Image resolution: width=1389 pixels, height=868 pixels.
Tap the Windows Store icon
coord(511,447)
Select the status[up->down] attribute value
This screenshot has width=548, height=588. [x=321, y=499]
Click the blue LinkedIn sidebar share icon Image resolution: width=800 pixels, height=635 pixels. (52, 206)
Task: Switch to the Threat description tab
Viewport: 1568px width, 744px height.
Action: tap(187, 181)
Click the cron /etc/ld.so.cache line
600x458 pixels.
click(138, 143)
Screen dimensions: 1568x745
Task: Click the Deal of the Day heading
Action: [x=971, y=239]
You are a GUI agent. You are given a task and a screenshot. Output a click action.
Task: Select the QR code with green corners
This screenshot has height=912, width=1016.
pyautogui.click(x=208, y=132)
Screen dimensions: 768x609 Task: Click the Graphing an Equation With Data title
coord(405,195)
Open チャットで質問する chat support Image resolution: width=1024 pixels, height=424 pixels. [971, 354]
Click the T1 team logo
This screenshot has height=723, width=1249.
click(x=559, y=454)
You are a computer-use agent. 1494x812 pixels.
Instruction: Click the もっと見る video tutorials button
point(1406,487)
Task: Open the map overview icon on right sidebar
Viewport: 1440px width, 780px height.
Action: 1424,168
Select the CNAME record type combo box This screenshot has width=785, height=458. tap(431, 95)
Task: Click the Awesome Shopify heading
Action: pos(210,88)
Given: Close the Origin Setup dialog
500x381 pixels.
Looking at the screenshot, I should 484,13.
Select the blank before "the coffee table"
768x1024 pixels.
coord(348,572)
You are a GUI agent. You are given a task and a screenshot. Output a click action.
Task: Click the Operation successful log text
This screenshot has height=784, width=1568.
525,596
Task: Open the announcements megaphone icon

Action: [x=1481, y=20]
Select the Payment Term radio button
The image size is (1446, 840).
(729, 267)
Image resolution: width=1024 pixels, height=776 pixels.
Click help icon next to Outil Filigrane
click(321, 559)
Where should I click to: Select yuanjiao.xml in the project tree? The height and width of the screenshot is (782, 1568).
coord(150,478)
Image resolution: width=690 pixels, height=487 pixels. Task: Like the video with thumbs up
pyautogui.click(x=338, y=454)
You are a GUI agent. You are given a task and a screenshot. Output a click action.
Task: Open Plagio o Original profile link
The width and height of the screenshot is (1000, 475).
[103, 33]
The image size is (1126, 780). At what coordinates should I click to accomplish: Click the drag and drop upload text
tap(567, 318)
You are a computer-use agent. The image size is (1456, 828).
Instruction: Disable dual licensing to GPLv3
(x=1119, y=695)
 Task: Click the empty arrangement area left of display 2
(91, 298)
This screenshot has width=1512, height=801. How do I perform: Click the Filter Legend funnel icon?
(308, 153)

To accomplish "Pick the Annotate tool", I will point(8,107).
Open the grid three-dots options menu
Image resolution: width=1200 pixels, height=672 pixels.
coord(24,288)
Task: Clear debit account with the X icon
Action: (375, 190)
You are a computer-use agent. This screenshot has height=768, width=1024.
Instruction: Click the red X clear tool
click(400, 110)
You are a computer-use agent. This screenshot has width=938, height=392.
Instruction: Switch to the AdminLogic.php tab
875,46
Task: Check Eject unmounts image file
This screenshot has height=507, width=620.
------------
WHAT THIS TASK INVOLVES: Reproduce all of the records, keeping every character unchanged.

TASK OUTPUT:
Image resolution: width=1389 pixels, height=868 pixels.
Tap the Windows Store icon
coord(511,447)
Select the status[up->down] attribute value
This screenshot has width=548, height=588. [x=321, y=499]
Click the blue LinkedIn sidebar share icon Image resolution: width=800 pixels, height=635 pixels. (52, 206)
Task: Switch to the Threat description tab
Viewport: 1568px width, 744px height.
Action: tap(187, 181)
Click the cron /etc/ld.so.cache line
600x458 pixels.
click(138, 143)
Screen dimensions: 1568x745
Task: Click the Deal of the Day heading
Action: [x=971, y=239]
You are a GUI agent. You are given a task and a screenshot. Output a click action.
Task: Select the QR code with green corners
This screenshot has height=912, width=1016.
pyautogui.click(x=208, y=132)
Screen dimensions: 768x609 Task: Click the Graphing an Equation With Data title
coord(405,195)
Open チャットで質問する chat support Image resolution: width=1024 pixels, height=424 pixels. [971, 354]
Click the T1 team logo
This screenshot has height=723, width=1249.
click(x=559, y=454)
You are a computer-use agent. 1494x812 pixels.
Instruction: Click the もっと見る video tutorials button
point(1406,487)
Task: Open the map overview icon on right sidebar
Viewport: 1440px width, 780px height.
Action: 1424,168
Select the CNAME record type combo box This screenshot has width=785, height=458. tap(431, 95)
Task: Click the Awesome Shopify heading
Action: pos(210,88)
Given: Close the Origin Setup dialog
500x381 pixels.
Looking at the screenshot, I should 484,13.
Select the blank before "the coffee table"
768x1024 pixels.
coord(348,572)
You are a GUI agent. You are given a task and a screenshot. Output a click action.
Task: Click the Operation successful log text
This screenshot has height=784, width=1568.
525,596
Task: Open the announcements megaphone icon

Action: [x=1481, y=20]
Select the Payment Term radio button
The image size is (1446, 840).
(729, 267)
Image resolution: width=1024 pixels, height=776 pixels.
Click help icon next to Outil Filigrane
click(321, 559)
Where should I click to: Select yuanjiao.xml in the project tree? The height and width of the screenshot is (782, 1568).
coord(150,478)
Image resolution: width=690 pixels, height=487 pixels. Task: Like the video with thumbs up
pyautogui.click(x=338, y=454)
You are a GUI agent. You are given a task and a screenshot. Output a click action.
Task: Open Plagio o Original profile link
The width and height of the screenshot is (1000, 475).
[103, 33]
The image size is (1126, 780). At what coordinates should I click to accomplish: Click the drag and drop upload text
tap(567, 318)
You are a computer-use agent. The image size is (1456, 828).
Instruction: Disable dual licensing to GPLv3
(x=1119, y=695)
 Task: Click the empty arrangement area left of display 2
(91, 298)
This screenshot has width=1512, height=801. How do I perform: Click the Filter Legend funnel icon?
(308, 153)

To accomplish "Pick the Annotate tool", I will point(8,107).
Open the grid three-dots options menu
Image resolution: width=1200 pixels, height=672 pixels.
coord(24,288)
Task: Clear debit account with the X icon
Action: (375, 190)
You are a computer-use agent. This screenshot has height=768, width=1024.
Instruction: Click the red X clear tool
click(400, 110)
You are a computer-use agent. This screenshot has width=938, height=392.
Instruction: Switch to the AdminLogic.php tab
875,46
Task: Check Eject unmounts image file
This screenshot has height=507, width=620.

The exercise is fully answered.